From d4d1ad68e4802dd3685b546a6f2978f1b381c4a9 Mon Sep 17 00:00:00 2001
From: Piotr Rygielski <114479+vikin91@users.noreply.github.com>
Date: Fri, 5 Dec 2025 16:26:01 +0100
Subject: [PATCH 3/3] Add --wait and consolidate 3 waits into a single one

rh-pre-commit.version: 2.3.2
rh-pre-commit.check-secrets: ENABLED
---
 scripts/runtime/teardown.sh | 17 +++++++++--------
 1 file changed, 9 insertions(+), 8 deletions(-)

diff --git a/scripts/runtime/teardown.sh b/scripts/runtime/teardown.sh
index 1819d47..82fad21 100755
--- a/scripts/runtime/teardown.sh
+++ b/scripts/runtime/teardown.sh
@@ -29,14 +29,15 @@ kubectl -n stackrox get cm,deploy,ds,hpa,networkpolicy,role,rolebinding,secret,s
 # Only delete cluster-wide RBAC/PSP-related resources that contain have the app.kubernetes.io/name=stackrox label.

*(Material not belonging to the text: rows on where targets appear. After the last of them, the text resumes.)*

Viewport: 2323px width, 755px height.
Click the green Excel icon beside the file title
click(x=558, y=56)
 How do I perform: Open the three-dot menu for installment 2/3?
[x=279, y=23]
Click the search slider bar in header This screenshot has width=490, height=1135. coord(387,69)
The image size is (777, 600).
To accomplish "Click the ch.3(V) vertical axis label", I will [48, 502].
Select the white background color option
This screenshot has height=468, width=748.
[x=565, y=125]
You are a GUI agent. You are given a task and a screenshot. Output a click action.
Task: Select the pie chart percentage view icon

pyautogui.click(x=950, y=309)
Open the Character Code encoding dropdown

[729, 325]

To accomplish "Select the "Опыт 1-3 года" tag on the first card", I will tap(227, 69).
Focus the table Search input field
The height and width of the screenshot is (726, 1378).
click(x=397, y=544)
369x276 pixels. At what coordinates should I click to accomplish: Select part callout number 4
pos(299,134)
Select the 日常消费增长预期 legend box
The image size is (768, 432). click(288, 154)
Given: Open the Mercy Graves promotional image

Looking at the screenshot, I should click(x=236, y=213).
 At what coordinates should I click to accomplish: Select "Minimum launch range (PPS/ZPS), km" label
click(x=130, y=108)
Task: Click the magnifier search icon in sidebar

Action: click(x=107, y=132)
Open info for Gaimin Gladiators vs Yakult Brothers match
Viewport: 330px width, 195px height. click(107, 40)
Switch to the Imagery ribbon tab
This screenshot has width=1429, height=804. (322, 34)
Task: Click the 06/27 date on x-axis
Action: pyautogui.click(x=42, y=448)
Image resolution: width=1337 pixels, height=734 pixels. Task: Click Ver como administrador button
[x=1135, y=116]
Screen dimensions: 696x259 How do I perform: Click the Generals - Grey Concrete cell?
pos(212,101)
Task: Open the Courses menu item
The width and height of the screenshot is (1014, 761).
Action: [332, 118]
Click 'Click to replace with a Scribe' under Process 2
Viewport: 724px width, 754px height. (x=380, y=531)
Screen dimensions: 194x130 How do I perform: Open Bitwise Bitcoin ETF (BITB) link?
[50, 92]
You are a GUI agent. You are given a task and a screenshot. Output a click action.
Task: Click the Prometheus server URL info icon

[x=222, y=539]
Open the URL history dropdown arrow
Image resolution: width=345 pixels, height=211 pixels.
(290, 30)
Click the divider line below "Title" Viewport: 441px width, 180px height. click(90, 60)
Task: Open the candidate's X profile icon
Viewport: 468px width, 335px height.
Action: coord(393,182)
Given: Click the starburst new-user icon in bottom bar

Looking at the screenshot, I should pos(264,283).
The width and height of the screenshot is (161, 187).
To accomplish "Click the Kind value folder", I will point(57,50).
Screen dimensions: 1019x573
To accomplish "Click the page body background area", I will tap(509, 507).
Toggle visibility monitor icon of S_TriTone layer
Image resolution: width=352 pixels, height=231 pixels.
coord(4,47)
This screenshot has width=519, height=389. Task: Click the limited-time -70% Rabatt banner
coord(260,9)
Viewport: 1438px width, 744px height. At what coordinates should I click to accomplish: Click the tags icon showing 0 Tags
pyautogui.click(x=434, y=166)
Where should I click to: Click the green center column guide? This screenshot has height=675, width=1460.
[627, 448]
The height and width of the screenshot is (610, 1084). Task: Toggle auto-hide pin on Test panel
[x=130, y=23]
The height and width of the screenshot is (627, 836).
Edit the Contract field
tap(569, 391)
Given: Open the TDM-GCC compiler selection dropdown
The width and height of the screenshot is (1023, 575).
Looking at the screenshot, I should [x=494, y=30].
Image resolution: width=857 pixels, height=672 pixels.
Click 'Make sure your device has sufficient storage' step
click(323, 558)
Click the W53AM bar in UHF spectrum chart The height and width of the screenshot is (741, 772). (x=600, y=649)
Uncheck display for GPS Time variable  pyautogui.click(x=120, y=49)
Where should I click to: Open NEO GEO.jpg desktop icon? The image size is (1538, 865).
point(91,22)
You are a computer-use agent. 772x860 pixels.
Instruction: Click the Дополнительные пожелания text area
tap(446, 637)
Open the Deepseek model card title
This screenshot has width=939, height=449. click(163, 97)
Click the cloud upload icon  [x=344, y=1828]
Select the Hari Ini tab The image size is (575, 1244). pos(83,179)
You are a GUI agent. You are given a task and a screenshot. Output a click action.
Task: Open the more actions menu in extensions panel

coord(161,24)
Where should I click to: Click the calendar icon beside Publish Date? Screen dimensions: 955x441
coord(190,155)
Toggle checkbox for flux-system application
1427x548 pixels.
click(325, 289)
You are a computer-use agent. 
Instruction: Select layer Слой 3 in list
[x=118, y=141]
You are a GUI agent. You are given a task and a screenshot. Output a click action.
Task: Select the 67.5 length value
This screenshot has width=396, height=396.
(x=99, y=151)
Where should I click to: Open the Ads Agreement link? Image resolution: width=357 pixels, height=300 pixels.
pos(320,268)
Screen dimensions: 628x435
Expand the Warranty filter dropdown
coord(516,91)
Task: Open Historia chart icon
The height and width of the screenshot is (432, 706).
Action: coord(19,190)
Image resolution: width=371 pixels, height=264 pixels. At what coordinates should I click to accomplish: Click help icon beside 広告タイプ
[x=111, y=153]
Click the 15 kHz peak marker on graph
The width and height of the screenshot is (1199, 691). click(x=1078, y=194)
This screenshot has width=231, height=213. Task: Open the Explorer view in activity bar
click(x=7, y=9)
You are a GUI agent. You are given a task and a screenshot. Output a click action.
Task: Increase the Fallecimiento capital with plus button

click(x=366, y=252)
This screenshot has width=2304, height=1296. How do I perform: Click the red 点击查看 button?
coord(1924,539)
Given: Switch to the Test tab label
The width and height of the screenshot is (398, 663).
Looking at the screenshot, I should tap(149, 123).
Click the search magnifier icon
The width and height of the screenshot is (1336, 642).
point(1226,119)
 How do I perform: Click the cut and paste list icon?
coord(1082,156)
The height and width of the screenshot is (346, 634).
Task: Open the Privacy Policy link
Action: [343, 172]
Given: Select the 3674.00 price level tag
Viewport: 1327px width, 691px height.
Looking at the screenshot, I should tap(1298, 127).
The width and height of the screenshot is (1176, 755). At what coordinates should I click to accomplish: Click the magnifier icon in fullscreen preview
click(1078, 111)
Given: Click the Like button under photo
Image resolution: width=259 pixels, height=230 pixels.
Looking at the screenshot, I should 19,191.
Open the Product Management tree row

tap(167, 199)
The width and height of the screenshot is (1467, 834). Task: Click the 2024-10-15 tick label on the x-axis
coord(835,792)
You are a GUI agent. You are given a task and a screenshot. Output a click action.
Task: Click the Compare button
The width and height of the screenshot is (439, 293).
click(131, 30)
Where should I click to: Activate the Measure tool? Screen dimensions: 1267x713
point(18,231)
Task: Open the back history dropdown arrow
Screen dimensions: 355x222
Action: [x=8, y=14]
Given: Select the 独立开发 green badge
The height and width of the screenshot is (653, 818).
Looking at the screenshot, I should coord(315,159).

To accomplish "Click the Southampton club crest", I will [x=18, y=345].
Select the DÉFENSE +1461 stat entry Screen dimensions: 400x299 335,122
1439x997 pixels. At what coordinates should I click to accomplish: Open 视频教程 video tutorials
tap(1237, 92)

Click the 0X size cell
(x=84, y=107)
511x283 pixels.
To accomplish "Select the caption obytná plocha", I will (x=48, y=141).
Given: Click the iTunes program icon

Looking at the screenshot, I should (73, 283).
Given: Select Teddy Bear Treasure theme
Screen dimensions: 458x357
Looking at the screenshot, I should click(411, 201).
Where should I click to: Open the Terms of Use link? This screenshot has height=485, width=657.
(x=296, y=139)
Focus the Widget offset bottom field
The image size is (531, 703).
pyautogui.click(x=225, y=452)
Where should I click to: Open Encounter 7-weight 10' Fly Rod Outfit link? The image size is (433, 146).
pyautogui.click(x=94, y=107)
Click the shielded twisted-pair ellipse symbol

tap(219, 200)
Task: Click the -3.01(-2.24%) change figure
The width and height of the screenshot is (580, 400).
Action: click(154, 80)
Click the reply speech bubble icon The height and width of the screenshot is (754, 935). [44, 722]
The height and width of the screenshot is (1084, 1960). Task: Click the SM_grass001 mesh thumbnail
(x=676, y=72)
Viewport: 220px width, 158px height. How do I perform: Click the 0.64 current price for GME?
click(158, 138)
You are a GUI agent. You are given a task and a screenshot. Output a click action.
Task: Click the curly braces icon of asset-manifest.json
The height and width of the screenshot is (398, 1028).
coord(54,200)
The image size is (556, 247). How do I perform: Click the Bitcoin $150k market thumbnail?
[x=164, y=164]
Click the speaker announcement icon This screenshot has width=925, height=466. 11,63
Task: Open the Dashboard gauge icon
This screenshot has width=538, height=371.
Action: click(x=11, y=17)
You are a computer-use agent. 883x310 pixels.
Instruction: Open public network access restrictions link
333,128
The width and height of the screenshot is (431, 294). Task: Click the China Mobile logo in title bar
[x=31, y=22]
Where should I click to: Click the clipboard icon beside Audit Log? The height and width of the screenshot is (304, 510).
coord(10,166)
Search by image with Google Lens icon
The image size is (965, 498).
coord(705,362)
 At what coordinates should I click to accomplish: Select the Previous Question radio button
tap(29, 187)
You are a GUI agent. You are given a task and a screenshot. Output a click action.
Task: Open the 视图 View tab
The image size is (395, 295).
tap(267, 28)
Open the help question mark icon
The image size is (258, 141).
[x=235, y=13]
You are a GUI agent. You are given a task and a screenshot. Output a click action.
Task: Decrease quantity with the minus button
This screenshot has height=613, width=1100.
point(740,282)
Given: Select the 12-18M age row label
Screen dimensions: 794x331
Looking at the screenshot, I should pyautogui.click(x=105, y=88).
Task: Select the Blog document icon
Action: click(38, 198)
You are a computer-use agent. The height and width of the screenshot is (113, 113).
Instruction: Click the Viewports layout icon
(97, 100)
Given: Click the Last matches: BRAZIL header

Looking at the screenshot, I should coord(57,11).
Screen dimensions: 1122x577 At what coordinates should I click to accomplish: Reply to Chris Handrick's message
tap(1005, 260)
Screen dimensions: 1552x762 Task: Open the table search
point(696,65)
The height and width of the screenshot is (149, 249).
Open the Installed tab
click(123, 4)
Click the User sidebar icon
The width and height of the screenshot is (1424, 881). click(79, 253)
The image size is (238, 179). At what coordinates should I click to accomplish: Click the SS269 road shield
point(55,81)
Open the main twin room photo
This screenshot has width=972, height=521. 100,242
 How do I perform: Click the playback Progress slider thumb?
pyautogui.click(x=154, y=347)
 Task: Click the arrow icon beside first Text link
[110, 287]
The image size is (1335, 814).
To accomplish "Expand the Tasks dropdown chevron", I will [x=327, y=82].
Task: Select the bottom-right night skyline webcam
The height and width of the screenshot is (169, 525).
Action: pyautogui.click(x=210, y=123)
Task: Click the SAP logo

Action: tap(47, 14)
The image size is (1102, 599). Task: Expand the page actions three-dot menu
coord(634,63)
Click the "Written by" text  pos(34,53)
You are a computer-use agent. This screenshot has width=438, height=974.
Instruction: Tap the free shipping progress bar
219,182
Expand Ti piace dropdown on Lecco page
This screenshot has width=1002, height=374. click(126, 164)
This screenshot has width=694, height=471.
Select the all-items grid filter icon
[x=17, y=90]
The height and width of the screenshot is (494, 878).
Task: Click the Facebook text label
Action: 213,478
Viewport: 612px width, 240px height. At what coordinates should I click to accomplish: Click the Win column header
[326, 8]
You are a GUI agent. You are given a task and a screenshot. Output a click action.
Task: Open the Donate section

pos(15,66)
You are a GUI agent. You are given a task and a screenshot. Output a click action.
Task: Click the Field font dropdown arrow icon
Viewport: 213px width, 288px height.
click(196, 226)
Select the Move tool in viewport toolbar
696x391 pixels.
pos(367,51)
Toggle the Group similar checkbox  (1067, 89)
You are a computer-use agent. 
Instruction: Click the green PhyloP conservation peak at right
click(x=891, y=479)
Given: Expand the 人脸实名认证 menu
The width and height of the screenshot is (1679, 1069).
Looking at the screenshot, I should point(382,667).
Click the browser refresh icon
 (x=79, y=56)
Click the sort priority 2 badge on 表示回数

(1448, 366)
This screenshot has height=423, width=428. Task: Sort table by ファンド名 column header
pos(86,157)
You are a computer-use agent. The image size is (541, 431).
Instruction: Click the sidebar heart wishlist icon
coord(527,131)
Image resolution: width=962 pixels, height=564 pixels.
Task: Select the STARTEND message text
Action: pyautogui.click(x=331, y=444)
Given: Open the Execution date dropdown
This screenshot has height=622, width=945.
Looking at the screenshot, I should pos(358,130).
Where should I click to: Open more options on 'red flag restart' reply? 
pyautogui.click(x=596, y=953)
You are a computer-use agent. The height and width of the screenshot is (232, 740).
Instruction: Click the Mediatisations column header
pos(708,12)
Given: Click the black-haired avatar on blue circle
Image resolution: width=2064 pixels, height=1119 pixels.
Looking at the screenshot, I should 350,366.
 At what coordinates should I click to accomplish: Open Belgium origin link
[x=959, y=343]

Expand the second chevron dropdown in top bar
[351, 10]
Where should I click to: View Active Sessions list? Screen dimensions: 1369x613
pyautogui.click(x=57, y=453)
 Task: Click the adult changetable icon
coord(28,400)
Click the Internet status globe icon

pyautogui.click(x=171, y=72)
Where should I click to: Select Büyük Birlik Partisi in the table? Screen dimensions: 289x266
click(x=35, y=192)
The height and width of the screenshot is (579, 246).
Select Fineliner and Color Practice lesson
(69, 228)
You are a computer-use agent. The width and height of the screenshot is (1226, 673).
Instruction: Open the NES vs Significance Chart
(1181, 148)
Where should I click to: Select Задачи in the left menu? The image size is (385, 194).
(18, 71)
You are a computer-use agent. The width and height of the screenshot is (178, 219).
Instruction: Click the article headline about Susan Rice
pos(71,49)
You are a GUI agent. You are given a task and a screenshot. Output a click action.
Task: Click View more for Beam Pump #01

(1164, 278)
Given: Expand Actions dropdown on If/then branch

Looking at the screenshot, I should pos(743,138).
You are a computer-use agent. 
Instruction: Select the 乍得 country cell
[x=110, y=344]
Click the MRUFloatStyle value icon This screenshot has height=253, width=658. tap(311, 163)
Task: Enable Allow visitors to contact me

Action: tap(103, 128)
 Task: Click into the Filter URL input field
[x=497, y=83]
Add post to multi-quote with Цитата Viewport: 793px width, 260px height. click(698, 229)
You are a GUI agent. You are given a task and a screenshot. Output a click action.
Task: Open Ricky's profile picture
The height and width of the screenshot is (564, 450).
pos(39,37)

 kubectl -n stackrox get clusterrole,clusterrolebinding,psp,validatingwebhookconfiguration -o name -l app.kubernetes.io/name=stackrox | xargs kubectl -n stackrox delete --wait
 
-# Delete the SecurityPolicy CRD which is not labeled and can cause "managedFields must be nil" errors
-# if left behind when reinstalling via Helm.
-kubectl delete crd securitypolicies.config.stackrox.io --ignore-not-found
-
-# Delete monitoring ClusterRoles/ClusterRoleBindings that are managed by the stackrox-monitoring Helm release
-# and may not have the app.kubernetes.io/name=stackrox label.
-kubectl delete clusterrole stackrox-monitoring stackrox-monitoring-kube-state-metrics --ignore-not-found
-kubectl delete clusterrolebinding stackrox-monitoring-kube-state-metrics --ignore-not-found
+# Delete cluster-wide resources that are not labeled and may cause issues if left behind.
+# - SecurityPolicy CRD: can cause "managedFields must be nil" errors when reinstalling via Helm.
+# - Monitoring ClusterRoles/ClusterRoleBindings: managed by stackrox-monitoring Helm release.
+kubectl delete \
+  crd/securitypolicies.config.stackrox.io \
+  clusterrole/stackrox-monitoring \
+  clusterrole/stackrox-monitoring-kube-state-metrics \
+  clusterrolebinding/stackrox-monitoring-kube-state-metrics \
+  --ignore-not-found --wait
 
 ## DO NOT RUN THIS IN A CUSTOMER ENVIRONMENT, IT WILL DELETE ALL THEIR DATA
 ## AND THEY WILL NEVER TALK TO US AGAIN.